I will probably implement some form of ‘finite state machine’ (FSM) AI for the dinosaurs. With FSMs the dinosaur will always be in some ‘state’ (no, not Montana or Iowa). Typical states for a dinosaur are: finding food, eating food, sleeping and reproducing. One of the problems with FSMs is the transition from one state to another. Frequently, NPCs (Non Player Characters) in games are driven by FSMs. This is why NPCs often behave so ‘woodenly’. A guard will either just stand in front of the cave entrance or march back and forth until something ‘trips’ (frequently it’s the player crossing an invisible tripwire) and the guard transitions to another state (attack the player). However, I’m thinking that dinosaurs really behaved that way: they had one thought – or better, ‘goal’ – at a time and that was it. No reasoning. No advanced planning. No cunning. Just input and reaction.

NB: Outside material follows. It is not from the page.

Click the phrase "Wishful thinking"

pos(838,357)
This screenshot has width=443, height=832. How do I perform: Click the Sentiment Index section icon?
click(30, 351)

I’ve been reading a lot about dinosaurs recently (I really recommend The Complete Dinosaur, by the way) and looking at castings and reconstructions of dinosaur brains. Dinosaur brains were very primitive. The largest part of their brains were involved with input (usually smell but sometimes visual). They just didn’t have the resources for deep analysis.
So, for dinosaur AI, the key is going to be KISS: Keep It Simple Stupid.
UPDATE: I just read in Dale Russell’s, “Islands in the Cosmos: The Evolution of Life on Land,” “Observations on the learning capacity of crocodiles and lizards may provide some insights into dinosaurian learning abilities. Motivated by food, large Cuban crocodiles… have been trained, on command, to approach with their bodies off the ground, lunge upward from a bipedal position to retrieve bait, and then withdraw to water. Beginning with the third trial, they will approach when called by a name that has been applied to each reptile individually, and they can thoroughly master the procedure within 10 training sessions (Morrissiey et. al. 200; Morrissiey and Sancez 2004)” – p. 310.
So that certainly indicates that dinosaurs, especially predator dinosaurs, may be smarter than we thought. I had planned to track, for each dinosaur, the last five locations where it found food. Hopefully, this will create a more accurate dinosaur AI.